Just a week after Victoria’s controversial euthanasia laws came into force, doctors are being warned they could be breaking federal laws if they use the phone or the internet to discuss the scheme with patients.
Certified doctors are being told to have all discussions with patients face to face because of a 2005 federal law makes it a crime, punishable by a fine, to incite or counsel someone into suicide using a carriage service, Health Minister Jenny Mikakos said.
Ms Mikakos said she was not aware of anyone ever being charged with the law and said it would be “absurd” for a family member, doctor or journalist to be prosecuted.
Federal Attorney-General Christian Porter said in a statement his department’s discussions with Victorian officials confirmed in-person medical consultations would not spark a prosecution.
However, he put the onus back on the Victorian government for ensuring people comply with the federal law.

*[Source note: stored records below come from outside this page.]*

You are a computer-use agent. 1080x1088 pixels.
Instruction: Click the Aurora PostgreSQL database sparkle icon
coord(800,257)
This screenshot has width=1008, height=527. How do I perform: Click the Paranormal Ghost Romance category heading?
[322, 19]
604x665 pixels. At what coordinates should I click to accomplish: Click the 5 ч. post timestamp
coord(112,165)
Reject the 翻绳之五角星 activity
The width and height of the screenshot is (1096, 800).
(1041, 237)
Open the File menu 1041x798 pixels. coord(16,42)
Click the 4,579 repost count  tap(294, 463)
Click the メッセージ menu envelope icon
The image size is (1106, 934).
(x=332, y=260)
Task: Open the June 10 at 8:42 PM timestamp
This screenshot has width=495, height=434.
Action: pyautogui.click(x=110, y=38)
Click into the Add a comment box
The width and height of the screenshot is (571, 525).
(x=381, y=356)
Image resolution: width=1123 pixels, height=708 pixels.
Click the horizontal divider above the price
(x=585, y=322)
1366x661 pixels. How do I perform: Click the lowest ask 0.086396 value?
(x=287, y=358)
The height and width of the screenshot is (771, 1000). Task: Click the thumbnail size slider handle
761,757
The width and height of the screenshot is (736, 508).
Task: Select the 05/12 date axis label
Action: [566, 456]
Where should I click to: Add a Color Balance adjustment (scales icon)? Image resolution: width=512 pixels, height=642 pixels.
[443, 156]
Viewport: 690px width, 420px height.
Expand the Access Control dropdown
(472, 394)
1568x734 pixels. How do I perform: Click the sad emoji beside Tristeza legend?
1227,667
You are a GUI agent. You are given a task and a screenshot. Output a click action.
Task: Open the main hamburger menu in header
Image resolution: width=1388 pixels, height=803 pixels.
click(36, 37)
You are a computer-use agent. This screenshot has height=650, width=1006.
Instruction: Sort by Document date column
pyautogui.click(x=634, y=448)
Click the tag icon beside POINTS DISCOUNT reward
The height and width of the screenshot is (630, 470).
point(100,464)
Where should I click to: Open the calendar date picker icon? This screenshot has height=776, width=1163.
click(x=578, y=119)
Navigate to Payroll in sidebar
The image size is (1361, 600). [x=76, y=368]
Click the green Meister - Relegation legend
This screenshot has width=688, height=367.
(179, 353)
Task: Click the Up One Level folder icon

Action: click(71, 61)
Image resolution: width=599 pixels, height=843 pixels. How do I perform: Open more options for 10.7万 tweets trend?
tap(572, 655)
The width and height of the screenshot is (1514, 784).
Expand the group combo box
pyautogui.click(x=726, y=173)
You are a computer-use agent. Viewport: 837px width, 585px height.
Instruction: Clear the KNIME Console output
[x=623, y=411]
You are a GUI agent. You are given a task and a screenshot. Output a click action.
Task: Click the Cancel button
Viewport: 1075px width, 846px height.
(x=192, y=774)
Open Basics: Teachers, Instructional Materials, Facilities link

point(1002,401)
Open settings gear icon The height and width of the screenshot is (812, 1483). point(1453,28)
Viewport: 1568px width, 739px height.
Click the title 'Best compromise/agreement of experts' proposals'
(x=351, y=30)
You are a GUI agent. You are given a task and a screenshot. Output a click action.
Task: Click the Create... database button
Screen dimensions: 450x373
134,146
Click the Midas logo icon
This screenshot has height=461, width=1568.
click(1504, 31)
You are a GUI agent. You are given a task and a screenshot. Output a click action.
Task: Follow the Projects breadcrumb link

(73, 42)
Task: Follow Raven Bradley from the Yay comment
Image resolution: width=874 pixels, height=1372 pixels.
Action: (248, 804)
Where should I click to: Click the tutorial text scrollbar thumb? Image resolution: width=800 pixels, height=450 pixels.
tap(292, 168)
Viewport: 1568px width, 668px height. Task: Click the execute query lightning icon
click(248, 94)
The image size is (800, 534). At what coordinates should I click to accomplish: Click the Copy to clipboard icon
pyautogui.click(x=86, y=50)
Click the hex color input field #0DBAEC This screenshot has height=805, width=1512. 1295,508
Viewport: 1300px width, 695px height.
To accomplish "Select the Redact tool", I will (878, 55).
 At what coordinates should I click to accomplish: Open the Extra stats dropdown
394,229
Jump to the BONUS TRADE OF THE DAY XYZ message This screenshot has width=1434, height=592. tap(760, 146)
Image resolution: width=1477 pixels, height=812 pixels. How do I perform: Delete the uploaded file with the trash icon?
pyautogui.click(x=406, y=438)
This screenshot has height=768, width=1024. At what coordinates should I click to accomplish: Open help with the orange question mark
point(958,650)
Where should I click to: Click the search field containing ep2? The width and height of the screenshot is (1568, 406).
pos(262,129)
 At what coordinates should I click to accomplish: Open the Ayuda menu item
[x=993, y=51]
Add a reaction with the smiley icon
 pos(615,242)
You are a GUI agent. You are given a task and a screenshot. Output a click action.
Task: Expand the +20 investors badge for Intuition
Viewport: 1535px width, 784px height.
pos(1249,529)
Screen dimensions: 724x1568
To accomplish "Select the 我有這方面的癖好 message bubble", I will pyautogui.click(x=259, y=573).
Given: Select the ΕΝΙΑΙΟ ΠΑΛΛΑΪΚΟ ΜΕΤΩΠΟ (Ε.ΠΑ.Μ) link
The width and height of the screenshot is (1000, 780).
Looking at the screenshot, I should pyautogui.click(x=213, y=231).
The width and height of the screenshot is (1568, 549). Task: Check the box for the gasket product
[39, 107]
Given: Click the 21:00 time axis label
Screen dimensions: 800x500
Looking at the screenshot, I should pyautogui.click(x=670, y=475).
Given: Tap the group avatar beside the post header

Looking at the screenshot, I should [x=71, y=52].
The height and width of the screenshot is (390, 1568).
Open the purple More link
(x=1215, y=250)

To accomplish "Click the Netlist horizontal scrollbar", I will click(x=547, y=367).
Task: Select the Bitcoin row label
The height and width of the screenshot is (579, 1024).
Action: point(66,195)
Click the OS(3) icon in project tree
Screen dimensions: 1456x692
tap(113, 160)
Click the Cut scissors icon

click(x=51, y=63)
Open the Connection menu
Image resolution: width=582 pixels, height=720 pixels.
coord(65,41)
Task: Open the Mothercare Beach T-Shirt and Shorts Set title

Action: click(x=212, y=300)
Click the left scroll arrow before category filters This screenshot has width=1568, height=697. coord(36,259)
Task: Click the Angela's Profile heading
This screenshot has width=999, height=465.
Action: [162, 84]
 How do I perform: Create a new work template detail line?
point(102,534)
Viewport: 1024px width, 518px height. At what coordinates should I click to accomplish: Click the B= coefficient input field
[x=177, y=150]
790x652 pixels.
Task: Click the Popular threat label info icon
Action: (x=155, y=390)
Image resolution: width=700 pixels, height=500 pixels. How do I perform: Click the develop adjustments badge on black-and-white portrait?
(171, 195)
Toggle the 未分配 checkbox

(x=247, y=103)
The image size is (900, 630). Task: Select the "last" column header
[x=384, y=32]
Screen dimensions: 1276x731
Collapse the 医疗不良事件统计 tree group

“Obviously the Victorian government bear responsibility for ensuring that its own new laws observe long-standing and well known commonwealth laws,” he said.
“Advice from Victorian officials is that, under their voluntary assisted dying laws, medical consultations would occur in person and would therefore not breach Commonwealth offences for inciting or instructing suicide online.”
The Victorian government will help doctors travel to regional Victoria to make sure there is no breach of the law.
Ms Mikakos said the issue did not come up during the parliamentary debate or during the 18-month implementation process, but she considered it “a negligible risk” of prosecutions happening.
By Wednesday, 175 doctors have been trained or are completing training to take part in the scheme.